I usually took a nap during the sermons at my church. One time I'd snuck in my radio in my jacket to listen to a football game, but I got caught and whipped for it by every deacon on the board, so I didn't try that no more. I figured that I might catch some valuable sleep while Reverend Parkins was preaching.

But there wasn't no sleeping during his sermon.

He started off kind of slow, talking about Daniel and the lion's den. I thought that was a pretty funny coincidence, and it made me remember the cash Pa'd taken from me, but I tried to put it out of my mind. It got pretty easy, because Reverend Parkins told that story like he'd been in the den with Daniel. He started yelling and shouting, and the folks in the pews would yell and shout right back at him. He'd jump up and down and wiggle his finger in the air, and some of the men would stand and point at him. Occasionally, while he was getting to preaching real hard, somebody would jump, run to the front, and slap some money onto the platform, telling him to “Keep on preaching.” Folks didn't do that at the white church. They was all trying to figure out how to make the pastor shut up.

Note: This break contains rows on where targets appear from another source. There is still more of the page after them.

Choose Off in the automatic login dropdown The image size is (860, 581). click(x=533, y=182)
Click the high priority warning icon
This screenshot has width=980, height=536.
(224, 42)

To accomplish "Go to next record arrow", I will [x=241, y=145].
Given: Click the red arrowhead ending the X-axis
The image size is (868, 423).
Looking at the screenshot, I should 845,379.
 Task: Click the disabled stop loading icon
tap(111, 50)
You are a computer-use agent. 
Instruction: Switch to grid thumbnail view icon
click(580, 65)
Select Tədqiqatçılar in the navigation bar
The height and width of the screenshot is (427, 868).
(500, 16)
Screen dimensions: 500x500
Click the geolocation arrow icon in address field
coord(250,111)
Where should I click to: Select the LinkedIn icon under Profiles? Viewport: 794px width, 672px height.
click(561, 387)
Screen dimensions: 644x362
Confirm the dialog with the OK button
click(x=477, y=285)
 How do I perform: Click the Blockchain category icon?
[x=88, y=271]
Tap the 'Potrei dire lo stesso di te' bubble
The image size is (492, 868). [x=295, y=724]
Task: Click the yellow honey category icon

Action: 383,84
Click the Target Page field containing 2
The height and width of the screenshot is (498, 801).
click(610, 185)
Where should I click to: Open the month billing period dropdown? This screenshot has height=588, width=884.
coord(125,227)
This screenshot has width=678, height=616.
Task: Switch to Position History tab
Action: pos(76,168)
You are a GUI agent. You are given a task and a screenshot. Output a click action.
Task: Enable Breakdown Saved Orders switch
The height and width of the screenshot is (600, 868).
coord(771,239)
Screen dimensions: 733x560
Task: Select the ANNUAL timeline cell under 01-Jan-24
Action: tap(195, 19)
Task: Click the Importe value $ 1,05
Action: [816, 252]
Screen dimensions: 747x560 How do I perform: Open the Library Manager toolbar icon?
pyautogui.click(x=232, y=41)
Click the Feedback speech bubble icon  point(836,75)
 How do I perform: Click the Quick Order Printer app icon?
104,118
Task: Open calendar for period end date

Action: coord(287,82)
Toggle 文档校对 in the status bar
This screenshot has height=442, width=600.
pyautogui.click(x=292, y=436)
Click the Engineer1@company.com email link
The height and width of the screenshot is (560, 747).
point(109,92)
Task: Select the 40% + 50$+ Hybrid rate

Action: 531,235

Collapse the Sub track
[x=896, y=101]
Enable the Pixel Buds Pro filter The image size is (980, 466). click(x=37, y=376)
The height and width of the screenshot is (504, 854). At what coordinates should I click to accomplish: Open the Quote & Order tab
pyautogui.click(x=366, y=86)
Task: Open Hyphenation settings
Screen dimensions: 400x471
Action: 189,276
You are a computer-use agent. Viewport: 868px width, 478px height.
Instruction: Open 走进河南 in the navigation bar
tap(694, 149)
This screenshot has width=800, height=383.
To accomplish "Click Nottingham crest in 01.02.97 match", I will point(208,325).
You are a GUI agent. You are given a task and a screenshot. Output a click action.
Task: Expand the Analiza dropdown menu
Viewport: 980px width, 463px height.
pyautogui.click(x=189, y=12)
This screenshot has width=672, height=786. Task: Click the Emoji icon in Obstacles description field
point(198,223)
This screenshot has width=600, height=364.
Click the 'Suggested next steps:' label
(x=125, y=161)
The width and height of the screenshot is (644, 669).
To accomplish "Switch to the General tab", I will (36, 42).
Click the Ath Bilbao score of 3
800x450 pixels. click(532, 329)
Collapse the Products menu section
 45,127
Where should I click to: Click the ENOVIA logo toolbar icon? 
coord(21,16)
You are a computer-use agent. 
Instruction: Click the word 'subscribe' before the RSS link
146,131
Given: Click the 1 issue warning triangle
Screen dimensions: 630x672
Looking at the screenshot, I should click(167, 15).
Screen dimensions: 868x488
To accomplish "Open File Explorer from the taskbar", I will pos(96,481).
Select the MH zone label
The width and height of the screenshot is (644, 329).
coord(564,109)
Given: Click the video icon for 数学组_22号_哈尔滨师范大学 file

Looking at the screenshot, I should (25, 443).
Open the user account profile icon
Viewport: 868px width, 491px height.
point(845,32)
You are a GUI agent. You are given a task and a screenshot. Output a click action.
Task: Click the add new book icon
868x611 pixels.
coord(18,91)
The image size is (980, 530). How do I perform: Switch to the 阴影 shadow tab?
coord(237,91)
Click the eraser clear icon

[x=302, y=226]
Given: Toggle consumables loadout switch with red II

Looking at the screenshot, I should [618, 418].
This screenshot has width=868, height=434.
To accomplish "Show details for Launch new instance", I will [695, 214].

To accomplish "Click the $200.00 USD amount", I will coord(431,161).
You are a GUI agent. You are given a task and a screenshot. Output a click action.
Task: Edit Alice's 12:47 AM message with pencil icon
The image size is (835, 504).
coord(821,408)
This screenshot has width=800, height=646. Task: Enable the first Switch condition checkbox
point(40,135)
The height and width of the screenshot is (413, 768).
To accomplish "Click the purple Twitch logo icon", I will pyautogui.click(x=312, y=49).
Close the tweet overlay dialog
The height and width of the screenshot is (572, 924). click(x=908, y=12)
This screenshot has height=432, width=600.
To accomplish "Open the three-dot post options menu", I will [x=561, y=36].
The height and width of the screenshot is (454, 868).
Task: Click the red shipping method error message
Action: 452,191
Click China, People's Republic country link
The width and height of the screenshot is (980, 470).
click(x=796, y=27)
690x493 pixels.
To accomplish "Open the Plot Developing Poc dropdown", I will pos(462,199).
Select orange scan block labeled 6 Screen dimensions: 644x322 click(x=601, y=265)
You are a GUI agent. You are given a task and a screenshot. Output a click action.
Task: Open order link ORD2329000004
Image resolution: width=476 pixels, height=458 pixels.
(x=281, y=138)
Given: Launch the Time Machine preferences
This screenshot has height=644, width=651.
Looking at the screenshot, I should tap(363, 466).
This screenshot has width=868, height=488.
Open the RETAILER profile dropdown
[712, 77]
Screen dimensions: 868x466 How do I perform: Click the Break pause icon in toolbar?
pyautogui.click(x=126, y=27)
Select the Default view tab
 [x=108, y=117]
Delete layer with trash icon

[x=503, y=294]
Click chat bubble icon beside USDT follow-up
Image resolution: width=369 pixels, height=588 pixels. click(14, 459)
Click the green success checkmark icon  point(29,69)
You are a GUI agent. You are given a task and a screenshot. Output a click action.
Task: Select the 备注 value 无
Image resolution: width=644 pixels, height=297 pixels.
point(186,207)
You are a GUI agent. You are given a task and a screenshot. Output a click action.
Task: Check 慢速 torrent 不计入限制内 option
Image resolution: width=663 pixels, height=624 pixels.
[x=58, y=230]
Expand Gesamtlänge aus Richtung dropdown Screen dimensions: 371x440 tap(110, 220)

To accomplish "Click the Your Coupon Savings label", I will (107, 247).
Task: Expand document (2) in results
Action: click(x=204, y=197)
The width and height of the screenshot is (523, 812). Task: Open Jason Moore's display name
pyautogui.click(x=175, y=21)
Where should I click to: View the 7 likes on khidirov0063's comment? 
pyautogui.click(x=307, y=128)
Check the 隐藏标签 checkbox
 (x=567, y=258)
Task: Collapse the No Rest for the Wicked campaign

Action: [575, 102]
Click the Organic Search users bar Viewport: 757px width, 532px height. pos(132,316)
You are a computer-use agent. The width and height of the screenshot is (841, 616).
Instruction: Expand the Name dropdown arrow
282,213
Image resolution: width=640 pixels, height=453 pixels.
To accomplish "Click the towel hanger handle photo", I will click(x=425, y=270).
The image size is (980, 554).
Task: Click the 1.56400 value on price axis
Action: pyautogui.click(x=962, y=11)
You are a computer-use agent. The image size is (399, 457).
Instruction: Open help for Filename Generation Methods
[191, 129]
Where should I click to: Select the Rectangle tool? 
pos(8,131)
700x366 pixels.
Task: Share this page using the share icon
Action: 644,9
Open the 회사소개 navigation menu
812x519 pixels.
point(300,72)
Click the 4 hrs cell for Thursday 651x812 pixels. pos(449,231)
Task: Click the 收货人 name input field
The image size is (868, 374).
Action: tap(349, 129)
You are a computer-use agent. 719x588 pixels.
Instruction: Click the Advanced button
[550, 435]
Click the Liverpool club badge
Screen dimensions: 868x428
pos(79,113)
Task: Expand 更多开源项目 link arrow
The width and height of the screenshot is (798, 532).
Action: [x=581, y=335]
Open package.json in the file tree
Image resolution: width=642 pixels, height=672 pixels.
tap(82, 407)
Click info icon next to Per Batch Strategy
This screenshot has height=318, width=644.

Reverend Parkins kept going and going, and the folks kept getting more and more into his sermon, and I wasn't getting bored with it or nothing. The only problem I was having was that my head done started hurting, and it got worse and worse as he went on. My Sunday School teacher told me once that a guilty conscience would do that, but I was fine with all the sinning I'd been doing, so that couldn't have been it.

Instead, it felt like my brain was a fishing pole that had gotten grabbed by a big whopper in the water, and it was bending the pole in half fighting from getting reeled in. Now, I wasn't sure if the fish I'd snagged was a trout called “My Brother Just Left Town,” or if it was a bass called “That Dadgum Captain Had His Fingers Down My Throat This Morning,” or what it was, but I felt for sure that it was only a matter of time before my pole got yanked out of my hands. And I didn't want to be around when that happened. Too bad I probably had to be, on account of me being stuck with myself.

I was racking my brain to figure out just what exactly was going on in my head, but then Reverend Parkins said something that just about put all the ache out of my head.

“See, we're all in the lion's den with Daniel, and we're surrounded by lions at every side. But we're also surrounded by someone else. We're surrounded by angels, angels who will shut the mouths of the lions that threaten us. So you have to ask yourself, are you staring at a lion or at an angel? Are
you
a lion or an angel?”

Well, that got me to thinking. Maybe the whole point of all this was that, if I was going to protect Pa from the lions, I had to be an angel for him. When Reverend Parkins said the closing prayer, I said my own that the Good Lord would help me be strong like an angel. It wasn't a long prayer, cause I didn't do long prayers. Besides, I almost felt like I needed a brain doctor for the machine gun that was firing in my head. I wanted to get back home and have the Captain look at me again.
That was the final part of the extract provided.